=== What is needed ===
Rewrite the records below with "At what coordinates should I click to accomplish" changed to "Where should I tap to complete" everywhere it appears, keeping all other text the same.

=== Dataset records ===
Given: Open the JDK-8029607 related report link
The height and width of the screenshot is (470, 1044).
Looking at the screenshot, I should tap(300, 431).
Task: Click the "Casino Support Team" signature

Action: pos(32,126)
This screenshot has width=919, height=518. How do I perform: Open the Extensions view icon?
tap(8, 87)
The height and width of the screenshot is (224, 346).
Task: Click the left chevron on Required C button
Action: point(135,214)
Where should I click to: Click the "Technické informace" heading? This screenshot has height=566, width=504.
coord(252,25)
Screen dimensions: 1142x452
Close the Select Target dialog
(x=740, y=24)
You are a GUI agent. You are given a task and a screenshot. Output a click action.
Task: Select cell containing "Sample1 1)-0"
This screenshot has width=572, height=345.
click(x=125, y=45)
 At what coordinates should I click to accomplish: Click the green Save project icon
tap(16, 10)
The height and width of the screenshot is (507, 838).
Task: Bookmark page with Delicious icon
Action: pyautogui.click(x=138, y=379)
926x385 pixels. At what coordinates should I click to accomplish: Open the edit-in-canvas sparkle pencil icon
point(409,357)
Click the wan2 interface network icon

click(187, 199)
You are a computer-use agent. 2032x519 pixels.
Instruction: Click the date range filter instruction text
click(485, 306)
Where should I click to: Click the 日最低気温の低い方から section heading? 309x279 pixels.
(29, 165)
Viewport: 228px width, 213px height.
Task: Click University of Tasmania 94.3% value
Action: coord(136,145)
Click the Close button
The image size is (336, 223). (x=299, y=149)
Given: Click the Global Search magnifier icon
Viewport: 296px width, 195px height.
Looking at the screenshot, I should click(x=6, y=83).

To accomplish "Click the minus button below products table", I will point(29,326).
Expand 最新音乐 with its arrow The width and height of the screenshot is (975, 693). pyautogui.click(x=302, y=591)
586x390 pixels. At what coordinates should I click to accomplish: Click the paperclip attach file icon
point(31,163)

=== Exercise answer ===
Given: Open the JDK-8029607 related report link
The height and width of the screenshot is (470, 1044).
Looking at the screenshot, I should tap(300, 431).
Task: Click the "Casino Support Team" signature

Action: pos(32,126)
This screenshot has width=919, height=518. How do I perform: Open the Extensions view icon?
tap(8, 87)
The height and width of the screenshot is (224, 346).
Task: Click the left chevron on Required C button
Action: point(135,214)
Where should I click to: Click the "Technické informace" heading? This screenshot has height=566, width=504.
coord(252,25)
Screen dimensions: 1142x452
Close the Select Target dialog
(x=740, y=24)
You are a GUI agent. You are given a task and a screenshot. Output a click action.
Task: Select cell containing "Sample1 1)-0"
This screenshot has width=572, height=345.
click(x=125, y=45)
 Where should I tap to complete: Click the green Save project icon
tap(16, 10)
The height and width of the screenshot is (507, 838).
Task: Bookmark page with Delicious icon
Action: pyautogui.click(x=138, y=379)
926x385 pixels. Where should I tap to complete: Open the edit-in-canvas sparkle pencil icon
point(409,357)
Click the wan2 interface network icon

click(187, 199)
You are a computer-use agent. 2032x519 pixels.
Instruction: Click the date range filter instruction text
click(485, 306)
Where should I click to: Click the 日最低気温の低い方から section heading? 309x279 pixels.
(29, 165)
Viewport: 228px width, 213px height.
Task: Click University of Tasmania 94.3% value
Action: coord(136,145)
Click the Close button
The image size is (336, 223). (x=299, y=149)
Given: Click the Global Search magnifier icon
Viewport: 296px width, 195px height.
Looking at the screenshot, I should click(x=6, y=83).

To accomplish "Click the minus button below products table", I will point(29,326).
Expand 最新音乐 with its arrow The width and height of the screenshot is (975, 693). pyautogui.click(x=302, y=591)
586x390 pixels. Where should I tap to complete: Click the paperclip attach file icon
point(31,163)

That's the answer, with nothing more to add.